E a história está em todo lugar por onde
se ande.
Ocupada pelos romanos no século I, a
região entrou na Idade Média povoada pelos celtas, cuja cultura predominou
sobre a influência de algumas tribos menores e as sucessivas invasões
viquingues. Mas foi a permanente turbulência de seus conflitos com os
anglo-saxões ao sul que desenhou a principal característica de sua crônica
medieval. Foram várias batalhas, vários confrontos, que eternizaram os nomes de
William Wallace, de Robert the Bruce, de Rob Roy. A sua própria independência
viu-se, às vezes, posta em causa pela rivalidade dos clãs. E pela disputa
enraivecida entre Elizabeth I e Mary Stuart. Finalmente, no início do século
XVIII, a Escócia uniu-se à Inglaterra na criação do Reino Unido. E lá está até
hoje.
Edimburgo
CASTELO DE EDIMBURGO |
Com cerca de 550 mil habitantes e uma
área histórica concentrada, Edimbra,
como a chamam os da terra, é uma cidade ideal para se andar a pé. Da Princess
Street, onde está o melhor da zona comercial, até a extensa rua chamada Royal Mile, é um pulo. E dali é só subir
em direção ao Castelo. Construído em cima de um vulcão extinto chamado Castle Rock (e aí, galera do Game of Thrones, já viram onde George Martin foi buscar inspiração?), é o ícone turístico da cidade. Vale o passeio,
a vista e a história encrustada nas pedras negras dos muros e das ameias.

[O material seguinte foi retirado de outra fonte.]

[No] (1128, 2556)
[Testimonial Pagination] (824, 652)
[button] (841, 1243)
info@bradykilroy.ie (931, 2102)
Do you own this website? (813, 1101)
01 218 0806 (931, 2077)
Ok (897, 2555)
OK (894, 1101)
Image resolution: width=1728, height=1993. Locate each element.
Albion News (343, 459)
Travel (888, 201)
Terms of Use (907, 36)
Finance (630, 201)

Dentro, estão dois museus militares e um memorial, testemunhas do envolvimento
escocês nas batalhas travadas pelo Reino Unido. Só nas duas guerras mundiais,
foram mortos mais de 180.000 filhos da terra.
Perto fica a impressionante Catedral de
Saint Giles. Um pouco mais para leste, o Palácio de Holyrood, onde Mary Stuart
viveu o período mais determinante de sua vida. Lá, ela tentou ser rainha. Não
conseguiu. E, como ninguém é de ferro, depois de encharcados de história e
salpicados pela chuva, nada melhor do que um acolhedor pub e um copo do supremo tesouro nacional. O whisky.
Esta mistura de cevada, água e fermento,
processada por destilação, apareceu na Escócia lá pelo final do século XV. Seu
primeiro registro é uma encomenda feita a um frei chamado John Cor para fabricar
500 garrafas de uisge beatha, o nome
celta para água da vida. De início,
só os mosteiros tinham autorização de produzir a bebida para uso medicinal.
Entretanto, como o remédio era bom demais, logo um mercado mais imaginativo foi
surgindo e os saxões, que não conseguiam falar corretamente uisge beatha (pronuncia-se uishguebau), o simplificaram para seu atual
nome. Hoje, existem mais de 90 grandes destilarias na Escócia. E um mercado planetário.
Highlands
A população da Escócia é de 5,4 milhões
de habitantes, fortemente concentrada na parte central do país, no eixo Edimburgo/Glasgow.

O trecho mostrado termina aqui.